Nationwide Debit Card System Planned in Canada
Nine Canadian banks are banding together to launch a nationwide debit card system next year.
Customers will be able to use their teller machine cards at point-of-sale terminals in supermarkets, liquor stores, and other retailers to pay for purchases by debiting their bank accounts.
Scaling the debit system up from regional to national is expected to cost about $100 million.
Expansion in Stages
The system will be expanded from Ottawa, where it is currently available, to Quebec and British Columbia in September. Eventually it will be spread throughout the country, according to Fred J. Harris, general manager of Interac, Canada's nationwide shared network.
Interac, which links about 13,000 teller machines from nine nationwide banks, will run the debit card system. Members in Interac include the nation's largest: Bank of Montreal, Canadian Imperial Bank Corp., Royal Bank of Canada, and Toronto Dominion.
Over the past few years, several Canadian banks have set up limited card programs in various parts of the country, but each program has been restricted to a single bank.
In the United States, some regional networks already offer debit-card service in their regions.
Better Focus for Banks
A national system will be easier to set up in Canada than in the United States. Most Canadian commercial banks are national in scope and Interac is the only shared network in the country.
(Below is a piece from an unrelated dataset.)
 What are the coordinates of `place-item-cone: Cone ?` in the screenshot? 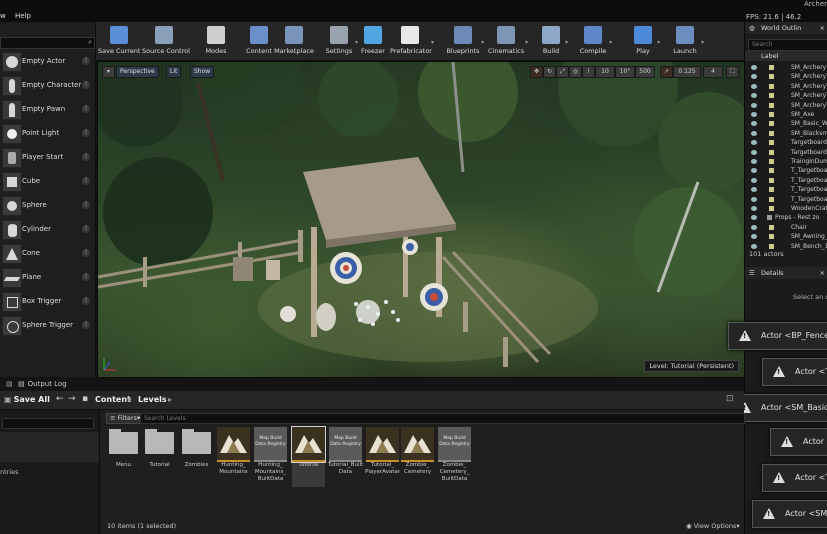 It's located at (46, 254).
As a result, the banks can concentrate on marketing the service to retailers and building systems to capture transactions.
In the United States, Visa U.S.A. and MasterCard International have already both entered the debit card arena, and Shared regional networks are engaged in extensive talks to set up their own system.
All nine Canadian banks that belong to Interac have been participating in a year-long test of point-of-sale in the Ottawa region. Mr. Harris said that the pilot had exceeded expectations, spurring expansion.
By the end of the test, about 20% of Interac's transactions in the Ottawa region were originated in retail stores. Some retailers reported that as much as 10% of their own transactions were made with debit cards, he noted.
That is an extraordinarily high percentage by U.S. standards, where a successful POS program might be one in which 4% or 5% of transactions are made by debit.
One reason the service seemed to appeal to consumers so strongly is that Canadian grocery stores and liquor stores do not accept credit cards, according to Doreen Guthrie, project director, Consumers Association of Canada.